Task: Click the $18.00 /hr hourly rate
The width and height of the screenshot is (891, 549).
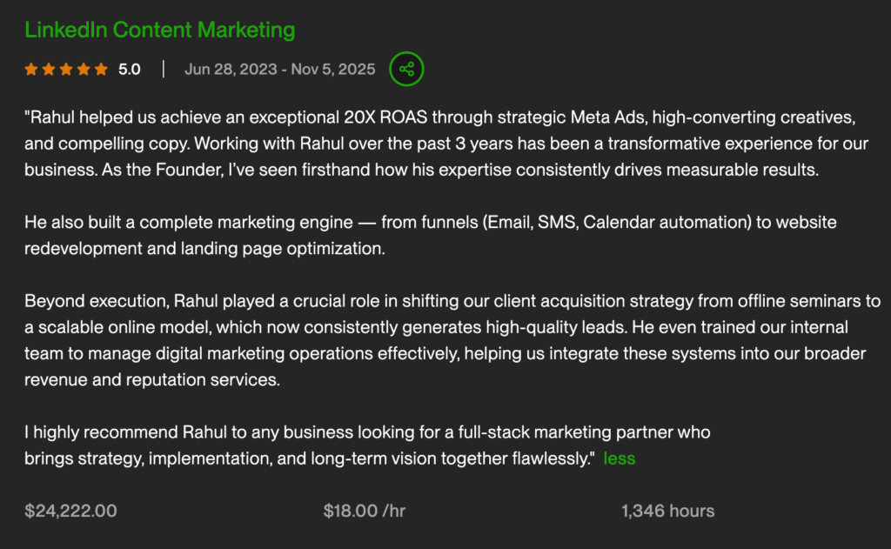Action: tap(364, 511)
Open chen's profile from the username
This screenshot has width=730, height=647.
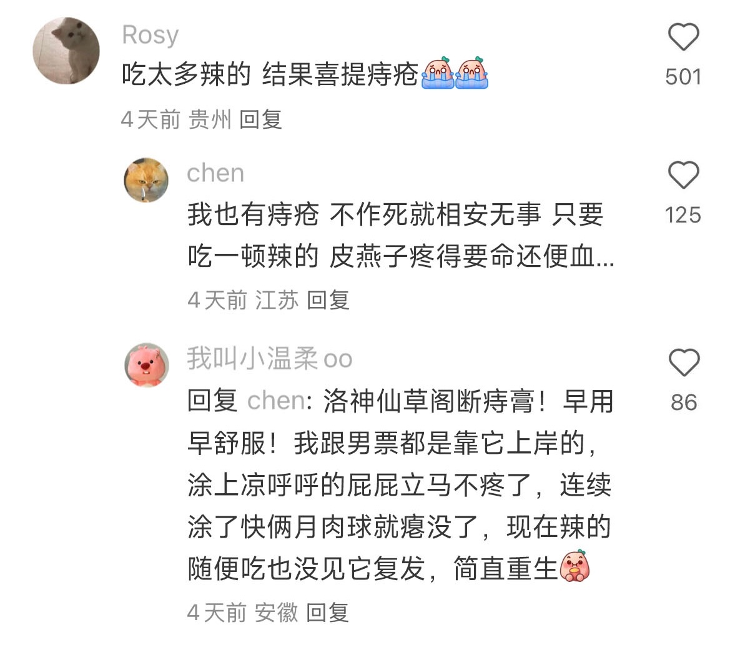pyautogui.click(x=215, y=173)
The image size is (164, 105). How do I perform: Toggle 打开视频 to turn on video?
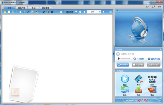click(138, 59)
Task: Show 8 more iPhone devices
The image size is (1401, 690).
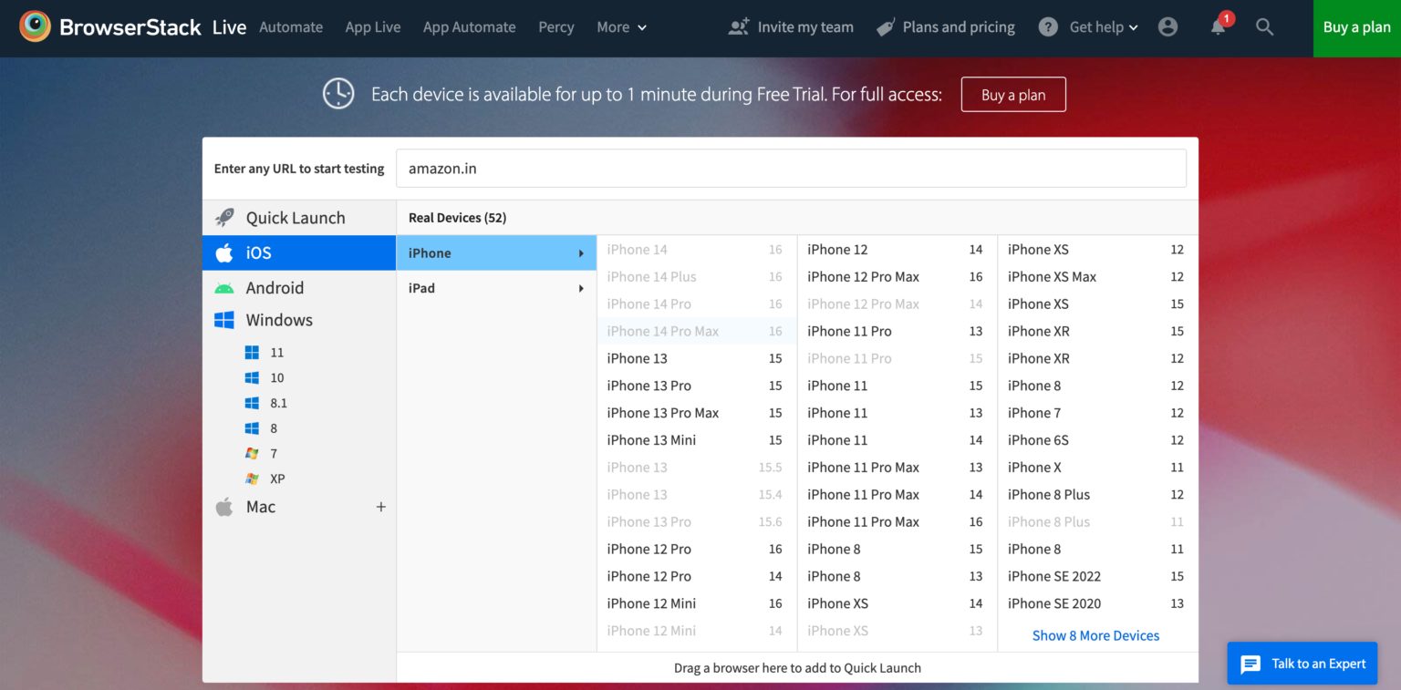Action: (x=1095, y=635)
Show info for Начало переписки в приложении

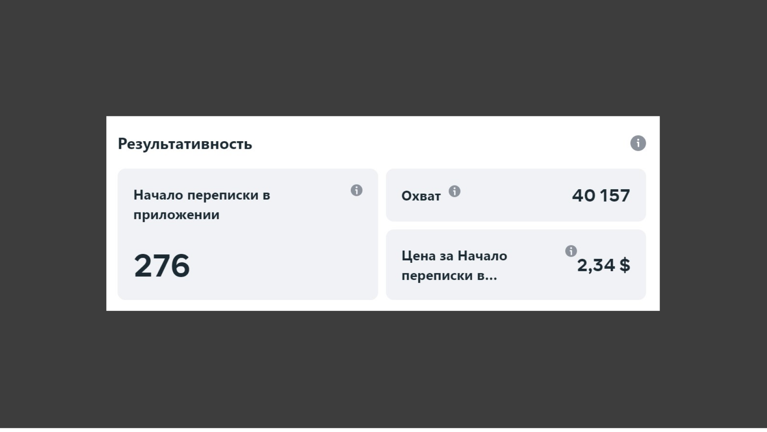pyautogui.click(x=356, y=190)
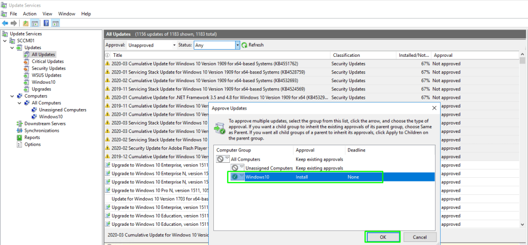Collapse the Computers tree node
Screen dimensions: 528x245
tap(12, 96)
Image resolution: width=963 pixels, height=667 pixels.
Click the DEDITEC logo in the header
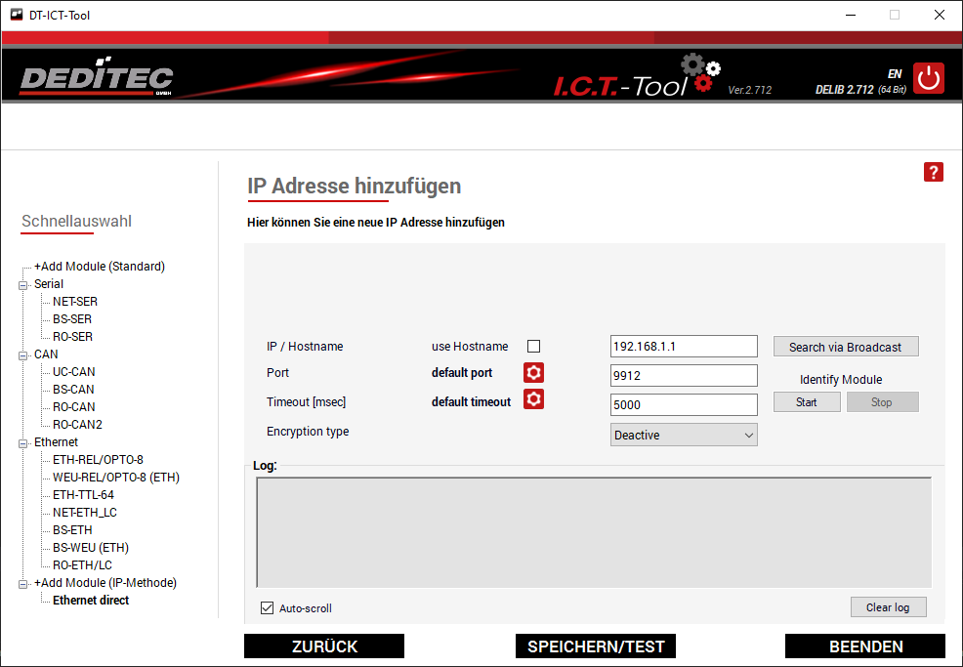(x=96, y=78)
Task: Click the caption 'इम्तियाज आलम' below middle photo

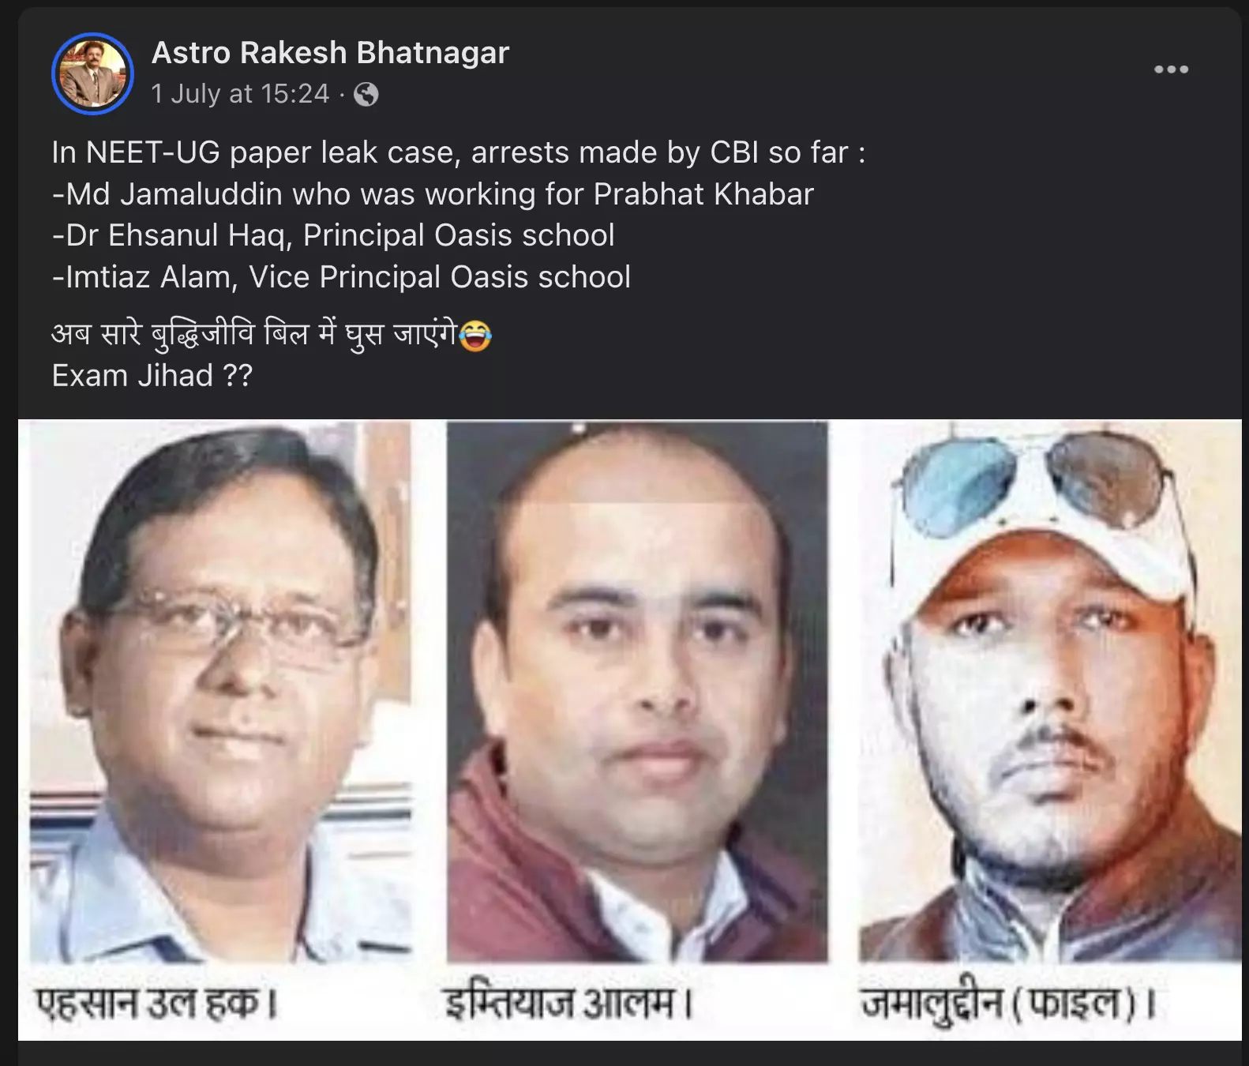Action: 568,1004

| Task description |
The copy must match the listing above exactly but contain no pictures.

| Result |
Task: Click the $18.00 /hr hourly rate
The width and height of the screenshot is (891, 549).
Action: tap(364, 511)
Open chen's profile from the username
This screenshot has width=730, height=647.
pyautogui.click(x=215, y=173)
The image size is (164, 105). How do I perform: Toggle 打开视频 to turn on video?
click(138, 59)
Task: Show 8 more iPhone devices
The image size is (1401, 690).
Action: (x=1095, y=635)
Show info for Начало переписки в приложении

pyautogui.click(x=356, y=190)
Collapse the Computers tree node
Screen dimensions: 528x245
tap(12, 96)
Image resolution: width=963 pixels, height=667 pixels.
Click the DEDITEC logo in the header
(x=96, y=78)
Task: Click the caption 'इम्तियाज आलम' below middle photo

Action: 568,1004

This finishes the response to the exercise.